Le chemisier

Étudiante en Lettres, Séverine mène une existence sans histoire, à un point tel que son petit ami, toujours entre deux écrans, ne la voit plus, que ses parents la considèrent encore comme une petite fille et que ses professeurs la méprisent. Pour arrondir les fins de mois, elle fait du baby-sitting. Un soir, la petite Éva régurgite son repas sur Séverine. Contrainte de se changer, le papa lui prête un chemisier appartenant à son épouse. Ce vêtement révèle à la jeune femme son corps, son pouvoir de séduction et une assurance inédite. Peu à peu son rapport aux autres va changer, sa libido se décomplexer et sa vie lui filer entre les doigts.

Bastien Vivès (Lastman, Polina) livre avec Le Chemisier un roman graphique audacieux. Adoptant un point de vue intimiste, il met en place un personnage caractérisé par la normalité (un quotidien sans aspérité, risque ou improvisation) qui glisse vers l’audace, la rébellion et, pour finir, la perte de contrôle. Séverine est aussi quelqu’un qui, au-delà de la transparence ressentie, même au milieu de ses intimes, ira provoquer le monde, fera exploser les carcans psychosociaux et redéfinira son mode de socialisation.

L’auteur doit beaucoup au cinéma. Sa narration, son cadrage et son découpage en utilisent les techniques (rôle du hors-champs, traitement du mouvement, construction des protagonistes). Il reconnaît être nourri de Sautet, Pialat, Melville ou Rohmer. Les codes esthétiques et narratifs de la Nouvelle Vague s’expriment d’ailleurs ici. Tous les éléments apparaissant dans l’histoire ne sont pas nécessairement exploités jusqu’au bout et peuvent être abandonnés brutalement. Des situations sont laissées à l’appréciation du lecteur. La fin est ouverte.

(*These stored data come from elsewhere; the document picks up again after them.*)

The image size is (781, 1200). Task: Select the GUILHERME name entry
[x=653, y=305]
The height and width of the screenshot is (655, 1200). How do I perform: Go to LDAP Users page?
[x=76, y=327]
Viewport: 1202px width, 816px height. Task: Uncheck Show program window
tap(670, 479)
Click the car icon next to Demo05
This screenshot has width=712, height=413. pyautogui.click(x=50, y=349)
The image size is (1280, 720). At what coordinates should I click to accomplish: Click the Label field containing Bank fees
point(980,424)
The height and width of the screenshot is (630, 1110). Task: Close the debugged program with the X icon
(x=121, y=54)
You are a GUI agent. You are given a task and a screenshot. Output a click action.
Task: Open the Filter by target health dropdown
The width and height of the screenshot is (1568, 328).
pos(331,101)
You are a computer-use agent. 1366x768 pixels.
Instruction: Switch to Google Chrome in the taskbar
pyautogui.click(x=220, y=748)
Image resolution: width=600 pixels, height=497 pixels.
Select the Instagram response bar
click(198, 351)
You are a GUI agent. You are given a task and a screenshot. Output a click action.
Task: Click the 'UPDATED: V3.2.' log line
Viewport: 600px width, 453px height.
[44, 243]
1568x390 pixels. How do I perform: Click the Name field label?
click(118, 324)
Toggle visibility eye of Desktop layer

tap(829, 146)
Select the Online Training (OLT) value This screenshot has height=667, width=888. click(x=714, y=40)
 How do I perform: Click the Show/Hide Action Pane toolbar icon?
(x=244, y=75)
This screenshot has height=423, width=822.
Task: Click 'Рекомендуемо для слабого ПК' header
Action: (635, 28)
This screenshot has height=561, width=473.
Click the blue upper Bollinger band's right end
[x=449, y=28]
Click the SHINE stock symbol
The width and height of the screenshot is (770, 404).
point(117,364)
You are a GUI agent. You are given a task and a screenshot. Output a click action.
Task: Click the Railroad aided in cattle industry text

Les dialogues rappellent, quant à eux, autant le cinéma français novateur du début des années 60 que le Nouveau Roman et son principe fondateur de déconstruction artistique.

Il se dégage un charme indéniable de cette Séverine prise dans un ouragan personnel et d’un dessin en noir et blanc, dépouillé, suggestif et élégant. L’album demande de ne pas être plus cartésien que nécessaire, d’avoir l’esprit ouvert et d’accepter l’esquisse et l’inachevé, voire une forme de spontanéité. Il offre la vision d’un quotidien qui ne demande qu’à basculer, s’émanciper et prendre un relief qui lui fait défaut. Parabole, fantaisie, portrait, critique sociale, Le Chemisier est tout cela à la fois. L’habit ne fait pas le moine, dit-on. Bastien Vivès semble bien suggérer le contraire.